All Times ET
Program is Subject to Change
Imputation Through Machine Learning Procedures: An Empirical Comparison (308029)Mehdi Dagdoug, Université de Bourgogne Franche-Comté
Camelia Goga, Université de Bourgogne Franche-Comté
*David Haziza, Université de Montréal
Keywords: Imputation; nonresponse; machine learning.; bias; efficiency.
Single imputation is commonly used for the treatment of item nonresponse in surveys. Imputation procedures may be classified into two broad classes: the parametric procedures and the nonparametric procedures. Parametric procedures, that include linear regression imputation as a special case, are based on parametric imputation models that may be vulnerable to model misspecification. The model may be misspecified if the link function is misspecified or if the model fails to include interactions or predictors that account for curvature (e.g., quadratic and cubic terms).
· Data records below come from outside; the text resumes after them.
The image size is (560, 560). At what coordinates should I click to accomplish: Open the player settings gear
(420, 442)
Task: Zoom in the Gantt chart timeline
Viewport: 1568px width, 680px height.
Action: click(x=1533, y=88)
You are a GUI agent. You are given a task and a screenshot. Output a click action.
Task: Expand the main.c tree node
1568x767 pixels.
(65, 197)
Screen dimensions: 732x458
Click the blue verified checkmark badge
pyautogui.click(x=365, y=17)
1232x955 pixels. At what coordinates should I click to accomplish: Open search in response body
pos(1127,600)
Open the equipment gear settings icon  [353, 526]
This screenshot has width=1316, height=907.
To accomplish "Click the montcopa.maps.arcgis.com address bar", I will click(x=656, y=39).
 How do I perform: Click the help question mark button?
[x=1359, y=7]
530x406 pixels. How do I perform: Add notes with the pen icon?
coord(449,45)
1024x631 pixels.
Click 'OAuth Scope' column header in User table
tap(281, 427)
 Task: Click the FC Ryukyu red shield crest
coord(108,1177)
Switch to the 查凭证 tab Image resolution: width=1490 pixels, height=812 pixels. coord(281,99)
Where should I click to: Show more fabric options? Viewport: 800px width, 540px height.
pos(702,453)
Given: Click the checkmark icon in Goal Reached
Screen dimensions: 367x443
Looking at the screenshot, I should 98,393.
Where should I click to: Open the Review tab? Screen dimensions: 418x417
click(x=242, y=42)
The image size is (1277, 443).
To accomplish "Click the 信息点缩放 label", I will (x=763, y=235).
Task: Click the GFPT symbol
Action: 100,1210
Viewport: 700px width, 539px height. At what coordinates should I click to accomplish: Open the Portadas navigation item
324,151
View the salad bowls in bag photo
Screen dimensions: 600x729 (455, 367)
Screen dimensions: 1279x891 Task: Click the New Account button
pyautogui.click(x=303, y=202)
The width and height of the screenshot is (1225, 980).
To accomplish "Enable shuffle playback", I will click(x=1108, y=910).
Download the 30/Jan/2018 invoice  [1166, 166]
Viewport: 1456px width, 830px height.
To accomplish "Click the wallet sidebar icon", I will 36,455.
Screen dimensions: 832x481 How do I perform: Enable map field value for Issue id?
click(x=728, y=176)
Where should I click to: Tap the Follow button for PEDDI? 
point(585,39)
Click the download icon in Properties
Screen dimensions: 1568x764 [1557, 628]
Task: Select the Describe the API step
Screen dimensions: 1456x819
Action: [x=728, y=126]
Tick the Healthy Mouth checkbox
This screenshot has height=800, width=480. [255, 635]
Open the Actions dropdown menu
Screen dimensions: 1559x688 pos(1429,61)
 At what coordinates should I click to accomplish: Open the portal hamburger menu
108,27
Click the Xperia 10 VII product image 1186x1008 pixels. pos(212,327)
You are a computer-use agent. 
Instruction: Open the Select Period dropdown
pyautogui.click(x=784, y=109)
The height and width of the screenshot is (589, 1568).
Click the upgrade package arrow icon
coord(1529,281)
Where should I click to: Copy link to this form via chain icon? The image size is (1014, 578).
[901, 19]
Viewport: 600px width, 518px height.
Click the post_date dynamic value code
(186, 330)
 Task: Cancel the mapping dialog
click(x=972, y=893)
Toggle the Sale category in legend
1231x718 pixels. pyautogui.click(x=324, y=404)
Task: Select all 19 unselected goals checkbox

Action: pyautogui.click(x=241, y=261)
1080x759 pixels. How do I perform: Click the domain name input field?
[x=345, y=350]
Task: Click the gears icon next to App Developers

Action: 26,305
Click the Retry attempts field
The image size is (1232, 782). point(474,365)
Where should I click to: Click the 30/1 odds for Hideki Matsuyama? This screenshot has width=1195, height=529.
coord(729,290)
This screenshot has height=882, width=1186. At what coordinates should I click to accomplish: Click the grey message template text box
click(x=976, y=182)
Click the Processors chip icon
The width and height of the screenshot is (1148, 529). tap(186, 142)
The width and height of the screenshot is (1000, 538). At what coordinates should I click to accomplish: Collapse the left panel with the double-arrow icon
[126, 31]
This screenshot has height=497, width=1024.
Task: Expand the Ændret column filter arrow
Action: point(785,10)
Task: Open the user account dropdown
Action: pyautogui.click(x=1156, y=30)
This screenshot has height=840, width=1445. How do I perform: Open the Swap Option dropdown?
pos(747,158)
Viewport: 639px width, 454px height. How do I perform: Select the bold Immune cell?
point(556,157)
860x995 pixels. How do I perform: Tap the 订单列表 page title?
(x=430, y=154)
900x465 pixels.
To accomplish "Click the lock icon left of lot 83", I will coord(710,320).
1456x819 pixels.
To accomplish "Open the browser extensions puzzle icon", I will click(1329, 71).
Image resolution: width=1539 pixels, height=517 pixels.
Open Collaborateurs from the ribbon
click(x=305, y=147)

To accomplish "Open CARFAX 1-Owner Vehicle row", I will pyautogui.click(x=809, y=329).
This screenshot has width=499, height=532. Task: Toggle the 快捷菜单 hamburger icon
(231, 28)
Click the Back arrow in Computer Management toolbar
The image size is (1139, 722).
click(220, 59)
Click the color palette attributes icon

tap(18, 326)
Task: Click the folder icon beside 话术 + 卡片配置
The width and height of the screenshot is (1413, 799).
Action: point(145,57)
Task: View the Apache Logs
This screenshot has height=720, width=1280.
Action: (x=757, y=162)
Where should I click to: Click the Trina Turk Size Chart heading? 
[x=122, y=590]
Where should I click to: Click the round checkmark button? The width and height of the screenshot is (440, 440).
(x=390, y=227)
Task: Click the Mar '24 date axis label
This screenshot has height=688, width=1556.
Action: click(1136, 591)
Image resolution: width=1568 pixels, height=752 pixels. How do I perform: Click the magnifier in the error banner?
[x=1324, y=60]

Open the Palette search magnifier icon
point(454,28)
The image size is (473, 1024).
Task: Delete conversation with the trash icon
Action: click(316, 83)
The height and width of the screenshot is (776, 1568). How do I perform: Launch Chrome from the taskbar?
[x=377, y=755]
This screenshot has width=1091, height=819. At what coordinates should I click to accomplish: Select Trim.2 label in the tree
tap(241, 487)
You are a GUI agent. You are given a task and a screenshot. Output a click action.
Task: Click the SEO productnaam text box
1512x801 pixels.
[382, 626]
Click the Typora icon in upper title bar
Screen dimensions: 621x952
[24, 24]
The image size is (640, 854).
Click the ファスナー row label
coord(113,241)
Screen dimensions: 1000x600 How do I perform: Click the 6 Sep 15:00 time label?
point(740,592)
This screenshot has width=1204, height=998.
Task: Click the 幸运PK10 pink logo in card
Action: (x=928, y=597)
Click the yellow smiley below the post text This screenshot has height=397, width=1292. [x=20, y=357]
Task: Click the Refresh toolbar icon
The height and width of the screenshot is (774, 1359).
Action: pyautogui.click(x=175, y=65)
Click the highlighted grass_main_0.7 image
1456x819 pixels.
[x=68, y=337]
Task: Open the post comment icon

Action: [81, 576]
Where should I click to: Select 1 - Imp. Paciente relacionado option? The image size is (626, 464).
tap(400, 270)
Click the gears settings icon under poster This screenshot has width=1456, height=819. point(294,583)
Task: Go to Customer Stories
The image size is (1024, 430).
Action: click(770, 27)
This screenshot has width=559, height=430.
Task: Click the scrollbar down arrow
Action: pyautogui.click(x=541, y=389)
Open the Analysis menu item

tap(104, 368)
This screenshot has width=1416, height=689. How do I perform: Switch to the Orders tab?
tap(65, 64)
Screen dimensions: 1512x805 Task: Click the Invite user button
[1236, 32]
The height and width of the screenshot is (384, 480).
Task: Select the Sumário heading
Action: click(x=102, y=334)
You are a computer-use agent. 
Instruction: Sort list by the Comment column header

In contrast, nonparametric procedures tend to be robust to model misspeficiation, which is a desirable property. In the last two decades, machine learning procedures have gained in popularity in national statistical offices. These procedures that include regression trees, random forests, generalized additive models, Bayesian adaptative regression trees, gradient boosting, nearest-neighbour imputation and Cubist, as special cases, are nonparametric in nature. We will present the results of a simulation study that compares these methods in terms of bias and efficiency in the context of imputation for missing data.